Late last Friday, we shorted Hong Kong equities in our Virtual Portfolio; this is consistent with the research view we’ve held since 2Q. On May 24th, we formalized our bearish research view of Hong Kong equities in a lengthy note titled, “Hong Kong Is Not Mainland China” (email us if you’d like a copy of the report). The conclusion of the note was as follows:
“The combination of slowing growth, accelerating inflation, and a property bubble that will either pop or continue to be addressed from a policy perspective has us bearish on Hong Kong equities over the intermediate-term TREND.”

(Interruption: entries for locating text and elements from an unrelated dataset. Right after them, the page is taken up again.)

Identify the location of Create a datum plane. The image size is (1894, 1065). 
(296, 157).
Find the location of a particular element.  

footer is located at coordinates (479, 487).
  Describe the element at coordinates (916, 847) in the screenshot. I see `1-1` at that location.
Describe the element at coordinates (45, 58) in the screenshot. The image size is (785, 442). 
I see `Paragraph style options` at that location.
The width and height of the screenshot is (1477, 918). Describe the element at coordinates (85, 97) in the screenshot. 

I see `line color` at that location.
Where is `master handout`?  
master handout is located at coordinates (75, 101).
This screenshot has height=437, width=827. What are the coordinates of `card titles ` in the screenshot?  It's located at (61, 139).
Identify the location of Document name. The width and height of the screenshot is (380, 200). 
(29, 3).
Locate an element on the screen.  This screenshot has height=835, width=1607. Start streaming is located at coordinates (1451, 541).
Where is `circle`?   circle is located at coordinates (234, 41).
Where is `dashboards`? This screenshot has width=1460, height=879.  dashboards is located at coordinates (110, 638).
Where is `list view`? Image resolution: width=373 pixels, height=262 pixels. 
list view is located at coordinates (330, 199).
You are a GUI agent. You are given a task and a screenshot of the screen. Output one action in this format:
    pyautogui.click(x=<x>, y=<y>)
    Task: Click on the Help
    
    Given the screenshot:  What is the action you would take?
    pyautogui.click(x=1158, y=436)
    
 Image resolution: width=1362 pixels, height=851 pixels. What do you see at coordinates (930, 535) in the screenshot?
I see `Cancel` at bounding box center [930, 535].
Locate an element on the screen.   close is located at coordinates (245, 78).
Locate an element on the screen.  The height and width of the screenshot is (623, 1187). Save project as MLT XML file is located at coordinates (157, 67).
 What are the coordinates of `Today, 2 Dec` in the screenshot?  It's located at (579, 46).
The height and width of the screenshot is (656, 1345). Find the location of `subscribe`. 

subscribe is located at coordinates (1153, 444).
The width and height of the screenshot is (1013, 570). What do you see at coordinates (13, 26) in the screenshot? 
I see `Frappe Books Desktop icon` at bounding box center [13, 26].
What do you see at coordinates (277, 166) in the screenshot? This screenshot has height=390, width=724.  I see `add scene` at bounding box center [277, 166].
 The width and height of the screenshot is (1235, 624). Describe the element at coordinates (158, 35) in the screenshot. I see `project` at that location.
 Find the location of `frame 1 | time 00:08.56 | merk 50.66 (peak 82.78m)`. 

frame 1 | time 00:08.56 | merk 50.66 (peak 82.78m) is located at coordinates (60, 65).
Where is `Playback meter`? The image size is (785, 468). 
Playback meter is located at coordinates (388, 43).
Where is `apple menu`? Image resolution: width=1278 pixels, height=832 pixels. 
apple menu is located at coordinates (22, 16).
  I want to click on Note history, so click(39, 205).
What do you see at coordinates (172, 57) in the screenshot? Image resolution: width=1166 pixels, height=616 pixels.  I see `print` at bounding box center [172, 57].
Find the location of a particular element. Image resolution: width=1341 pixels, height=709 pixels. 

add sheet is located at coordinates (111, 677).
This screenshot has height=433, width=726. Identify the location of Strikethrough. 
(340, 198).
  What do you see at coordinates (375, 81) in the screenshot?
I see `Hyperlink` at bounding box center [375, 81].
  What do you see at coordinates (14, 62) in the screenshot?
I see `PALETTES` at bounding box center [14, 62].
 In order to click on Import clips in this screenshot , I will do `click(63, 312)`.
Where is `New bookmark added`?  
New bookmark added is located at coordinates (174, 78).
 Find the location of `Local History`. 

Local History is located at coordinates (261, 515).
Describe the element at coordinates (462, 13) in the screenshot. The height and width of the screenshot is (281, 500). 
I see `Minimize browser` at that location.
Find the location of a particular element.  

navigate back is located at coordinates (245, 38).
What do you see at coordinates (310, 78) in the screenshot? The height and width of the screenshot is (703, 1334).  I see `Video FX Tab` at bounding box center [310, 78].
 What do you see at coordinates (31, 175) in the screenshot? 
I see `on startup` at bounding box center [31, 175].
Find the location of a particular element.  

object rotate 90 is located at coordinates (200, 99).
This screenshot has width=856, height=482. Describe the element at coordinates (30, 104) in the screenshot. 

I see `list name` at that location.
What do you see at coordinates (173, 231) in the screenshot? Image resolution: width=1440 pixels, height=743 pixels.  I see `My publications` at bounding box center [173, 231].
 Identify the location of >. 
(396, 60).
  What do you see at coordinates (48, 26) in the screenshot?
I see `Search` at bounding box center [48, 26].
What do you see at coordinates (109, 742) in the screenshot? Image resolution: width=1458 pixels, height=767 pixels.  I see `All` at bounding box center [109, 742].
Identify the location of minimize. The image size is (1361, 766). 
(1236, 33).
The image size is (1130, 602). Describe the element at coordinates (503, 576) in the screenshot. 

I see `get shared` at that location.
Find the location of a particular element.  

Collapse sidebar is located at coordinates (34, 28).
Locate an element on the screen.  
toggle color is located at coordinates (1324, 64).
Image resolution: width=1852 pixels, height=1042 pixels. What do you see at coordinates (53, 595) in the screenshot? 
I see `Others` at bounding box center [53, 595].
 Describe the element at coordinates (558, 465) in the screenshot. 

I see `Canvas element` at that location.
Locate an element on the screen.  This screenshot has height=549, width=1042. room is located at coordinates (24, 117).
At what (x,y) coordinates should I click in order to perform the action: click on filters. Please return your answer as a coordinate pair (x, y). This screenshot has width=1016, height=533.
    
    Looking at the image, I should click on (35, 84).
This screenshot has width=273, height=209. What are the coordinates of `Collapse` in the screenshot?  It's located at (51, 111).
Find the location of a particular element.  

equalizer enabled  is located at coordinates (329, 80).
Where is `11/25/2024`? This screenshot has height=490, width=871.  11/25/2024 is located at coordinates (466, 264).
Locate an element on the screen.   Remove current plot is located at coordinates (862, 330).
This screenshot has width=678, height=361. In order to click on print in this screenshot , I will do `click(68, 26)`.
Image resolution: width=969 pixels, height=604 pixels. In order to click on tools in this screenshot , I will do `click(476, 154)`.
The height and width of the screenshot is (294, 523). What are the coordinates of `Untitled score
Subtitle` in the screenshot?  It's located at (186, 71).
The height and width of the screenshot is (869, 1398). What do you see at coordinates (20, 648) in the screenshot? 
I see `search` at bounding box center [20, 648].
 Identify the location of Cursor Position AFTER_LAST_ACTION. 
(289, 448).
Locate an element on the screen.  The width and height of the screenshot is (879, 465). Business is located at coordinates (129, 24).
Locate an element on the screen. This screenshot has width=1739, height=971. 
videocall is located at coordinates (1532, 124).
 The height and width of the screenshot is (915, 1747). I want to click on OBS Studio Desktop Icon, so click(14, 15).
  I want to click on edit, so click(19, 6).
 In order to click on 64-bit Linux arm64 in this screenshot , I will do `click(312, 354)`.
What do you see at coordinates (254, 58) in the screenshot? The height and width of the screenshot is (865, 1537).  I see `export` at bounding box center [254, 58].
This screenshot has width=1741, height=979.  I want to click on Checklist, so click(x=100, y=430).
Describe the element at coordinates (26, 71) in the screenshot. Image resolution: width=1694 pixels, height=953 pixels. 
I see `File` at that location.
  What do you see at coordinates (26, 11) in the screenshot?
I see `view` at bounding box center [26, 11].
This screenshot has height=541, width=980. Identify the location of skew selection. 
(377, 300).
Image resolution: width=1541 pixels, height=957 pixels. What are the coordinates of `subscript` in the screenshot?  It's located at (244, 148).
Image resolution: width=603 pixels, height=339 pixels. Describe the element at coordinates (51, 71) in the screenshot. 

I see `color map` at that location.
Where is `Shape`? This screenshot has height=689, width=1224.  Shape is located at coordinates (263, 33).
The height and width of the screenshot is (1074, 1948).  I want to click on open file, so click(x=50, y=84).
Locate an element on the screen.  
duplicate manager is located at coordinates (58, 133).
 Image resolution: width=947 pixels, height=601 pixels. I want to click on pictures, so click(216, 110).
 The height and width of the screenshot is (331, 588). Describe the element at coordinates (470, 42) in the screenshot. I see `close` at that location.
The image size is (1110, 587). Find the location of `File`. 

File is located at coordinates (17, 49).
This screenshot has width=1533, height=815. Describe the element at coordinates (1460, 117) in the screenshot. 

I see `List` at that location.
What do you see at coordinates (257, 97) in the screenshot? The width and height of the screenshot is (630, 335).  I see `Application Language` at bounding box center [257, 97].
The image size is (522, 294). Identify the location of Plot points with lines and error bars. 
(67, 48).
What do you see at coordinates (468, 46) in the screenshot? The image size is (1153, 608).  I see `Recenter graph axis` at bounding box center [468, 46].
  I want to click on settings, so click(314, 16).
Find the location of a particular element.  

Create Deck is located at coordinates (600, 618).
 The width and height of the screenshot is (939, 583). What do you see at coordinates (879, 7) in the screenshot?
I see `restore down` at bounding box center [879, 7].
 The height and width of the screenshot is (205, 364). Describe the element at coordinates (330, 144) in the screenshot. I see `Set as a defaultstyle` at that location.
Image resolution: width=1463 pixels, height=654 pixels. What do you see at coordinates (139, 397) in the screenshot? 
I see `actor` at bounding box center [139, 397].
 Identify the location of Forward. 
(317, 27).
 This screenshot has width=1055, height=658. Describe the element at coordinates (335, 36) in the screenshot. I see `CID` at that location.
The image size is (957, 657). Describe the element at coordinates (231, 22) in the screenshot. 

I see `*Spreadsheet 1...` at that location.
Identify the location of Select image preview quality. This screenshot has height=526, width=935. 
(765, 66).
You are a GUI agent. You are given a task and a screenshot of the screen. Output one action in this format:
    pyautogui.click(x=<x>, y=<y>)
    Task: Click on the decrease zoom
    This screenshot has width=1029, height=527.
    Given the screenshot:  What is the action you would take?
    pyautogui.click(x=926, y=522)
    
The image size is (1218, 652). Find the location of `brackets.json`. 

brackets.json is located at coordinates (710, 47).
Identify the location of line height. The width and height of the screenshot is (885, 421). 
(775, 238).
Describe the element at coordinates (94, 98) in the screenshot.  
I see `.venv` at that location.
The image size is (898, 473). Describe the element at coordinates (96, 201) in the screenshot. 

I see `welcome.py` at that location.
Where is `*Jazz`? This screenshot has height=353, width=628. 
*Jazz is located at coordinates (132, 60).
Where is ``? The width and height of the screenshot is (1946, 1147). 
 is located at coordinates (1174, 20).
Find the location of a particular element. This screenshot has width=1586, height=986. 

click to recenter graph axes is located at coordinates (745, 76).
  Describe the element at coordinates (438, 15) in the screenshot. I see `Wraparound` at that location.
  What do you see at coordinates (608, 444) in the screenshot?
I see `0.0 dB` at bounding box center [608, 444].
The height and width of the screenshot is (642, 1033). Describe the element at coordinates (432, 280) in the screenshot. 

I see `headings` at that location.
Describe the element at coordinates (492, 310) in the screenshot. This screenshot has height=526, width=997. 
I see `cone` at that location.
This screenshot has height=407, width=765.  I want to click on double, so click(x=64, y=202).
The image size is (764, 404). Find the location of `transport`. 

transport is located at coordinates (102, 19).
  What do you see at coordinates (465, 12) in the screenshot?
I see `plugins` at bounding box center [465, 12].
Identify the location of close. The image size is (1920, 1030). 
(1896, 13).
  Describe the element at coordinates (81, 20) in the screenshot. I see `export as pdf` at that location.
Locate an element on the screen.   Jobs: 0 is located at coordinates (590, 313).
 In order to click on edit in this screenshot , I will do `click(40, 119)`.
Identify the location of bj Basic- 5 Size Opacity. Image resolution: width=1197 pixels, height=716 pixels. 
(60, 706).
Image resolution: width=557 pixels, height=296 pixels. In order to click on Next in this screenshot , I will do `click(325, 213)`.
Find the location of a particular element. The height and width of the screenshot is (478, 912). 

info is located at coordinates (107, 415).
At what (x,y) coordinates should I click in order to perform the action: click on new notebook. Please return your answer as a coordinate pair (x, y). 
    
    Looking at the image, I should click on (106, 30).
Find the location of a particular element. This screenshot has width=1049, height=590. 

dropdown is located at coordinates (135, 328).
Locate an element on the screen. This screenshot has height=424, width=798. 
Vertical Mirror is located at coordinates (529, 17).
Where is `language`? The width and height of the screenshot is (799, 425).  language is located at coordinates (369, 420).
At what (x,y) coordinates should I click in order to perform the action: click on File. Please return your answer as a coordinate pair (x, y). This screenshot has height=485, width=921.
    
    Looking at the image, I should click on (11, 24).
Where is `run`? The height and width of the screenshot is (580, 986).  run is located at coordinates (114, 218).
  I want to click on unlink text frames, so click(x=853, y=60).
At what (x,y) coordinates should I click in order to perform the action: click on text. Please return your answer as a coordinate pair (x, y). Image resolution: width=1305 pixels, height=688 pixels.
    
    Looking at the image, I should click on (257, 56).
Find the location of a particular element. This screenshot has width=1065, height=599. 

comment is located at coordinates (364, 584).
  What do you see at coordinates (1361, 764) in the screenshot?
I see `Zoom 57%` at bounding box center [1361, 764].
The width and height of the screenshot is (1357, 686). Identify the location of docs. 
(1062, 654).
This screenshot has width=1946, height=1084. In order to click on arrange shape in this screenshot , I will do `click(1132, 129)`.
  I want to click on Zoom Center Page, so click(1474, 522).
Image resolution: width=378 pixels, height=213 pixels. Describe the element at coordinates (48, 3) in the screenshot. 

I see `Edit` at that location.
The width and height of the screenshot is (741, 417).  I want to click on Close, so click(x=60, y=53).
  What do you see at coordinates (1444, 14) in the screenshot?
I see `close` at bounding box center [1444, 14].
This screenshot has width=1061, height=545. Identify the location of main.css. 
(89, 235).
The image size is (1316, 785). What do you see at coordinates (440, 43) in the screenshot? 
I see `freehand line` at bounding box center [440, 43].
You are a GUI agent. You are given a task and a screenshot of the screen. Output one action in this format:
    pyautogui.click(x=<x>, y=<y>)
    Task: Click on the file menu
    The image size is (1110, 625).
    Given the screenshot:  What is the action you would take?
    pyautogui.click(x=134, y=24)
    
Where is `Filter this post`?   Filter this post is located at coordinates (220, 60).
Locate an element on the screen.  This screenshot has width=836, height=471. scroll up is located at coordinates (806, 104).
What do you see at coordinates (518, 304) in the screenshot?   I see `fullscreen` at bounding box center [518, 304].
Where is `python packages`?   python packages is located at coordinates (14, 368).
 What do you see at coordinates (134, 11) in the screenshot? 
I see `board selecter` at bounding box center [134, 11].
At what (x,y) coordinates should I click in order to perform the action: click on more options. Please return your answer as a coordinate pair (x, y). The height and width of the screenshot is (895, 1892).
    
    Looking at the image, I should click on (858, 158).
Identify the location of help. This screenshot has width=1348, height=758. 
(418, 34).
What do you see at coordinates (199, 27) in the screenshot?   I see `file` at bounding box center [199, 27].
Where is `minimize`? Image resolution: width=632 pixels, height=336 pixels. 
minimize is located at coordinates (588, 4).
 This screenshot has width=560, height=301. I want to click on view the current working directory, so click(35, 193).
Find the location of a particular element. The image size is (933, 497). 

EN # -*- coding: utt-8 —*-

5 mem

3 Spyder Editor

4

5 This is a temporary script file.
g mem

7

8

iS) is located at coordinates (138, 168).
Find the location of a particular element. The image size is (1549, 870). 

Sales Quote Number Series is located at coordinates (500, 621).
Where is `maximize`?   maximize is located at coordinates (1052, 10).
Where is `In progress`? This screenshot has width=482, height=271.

That thesis is largely still intact, with the exception that we believe Hong Kong inflation has already peaked for the current cycle – largely due to a +7.9% YoY pop experienced in July as a result of a property subsidy in July ’10. Without such on-off factors, inflation in Hong Kong would have accelerated to +6.3% YoY in July and has since slowed to +5.7% YoY in August. While slowing inflation might prove bullish for most economies in the sense that they can cut interest rates, Hong Kong is in “the box”, with rates already near ZERO percent due to the currency peg with the USD:
Even though we expect Hong Kong CPI to continue trending down over the intermediate term, we expect it to remain as sticky as any CPI readings globally form an absolute perspective, given that inflation in Hong Kong is largely being perpetuated by a property price bubble. Hong Kong property prices, up +71% since the start of ’09 and +2.1% above the prior leverage cycle peak just before the Asian Financial crisis (per Centaline Property Agency data), have been driven higher largely by an influx of mainland Chinese buyers looking for healthy inflation adjusted returns amid a crackdown on domestic property speculation. Additionally, the yuan’s +7.2% increase vs. the Hong Kong dollar over time period has indeed made Hong Kong property cheap on an FX-adjusted basis. Burgeoning retail rents (up +27% since the start of ’09, per Collier International) are contributing to supply-side price pressures that we don’t see easing absent a bursting of the world’s most expensive property market – per a recent study by Demographia International that ranks Hong Kong dead last among 325 global property markets with a median house price at 11.4x gross annual median income (nearly double that of New York City’s 6.1x ratio!).
Now Hong Kong is in a catch-22 scenario, whereby a property bust could spell disaster for the Hong Kong banking system or allowing the “fun” to continue and put pressure on consumer price inflation – risking an acceleration of this year’s well-attended protests as consumers become increasingly disgruntled with prices as wage growth slows due to waning economic growth. It’s worth highlighting that Hong Kong is among the world’s most sensitive economies to the global economic cycle (exports > 200% of GDP) – a cycle we’ve been appropriately bearish on YTD and continue to be bearish on for the intermediate-term TREND. Manufacturing growth is slowing; export growth is slowing; and the trade balance is compressing at an accelerating rate on a YoY basis:
A 13yr-low in unemployment (3.2% in Aug) will keep the wheels from completely falling off of the economy, but this story isn’t about consumer demand. No, it’s more about a government that is in “the box” from a policy perspective and must sit idly by as the global economy dictates its growth rate. As such, we anticipate that lower-lows are more than likely on the horizon for Hong Kong economic growth over the intermediate term.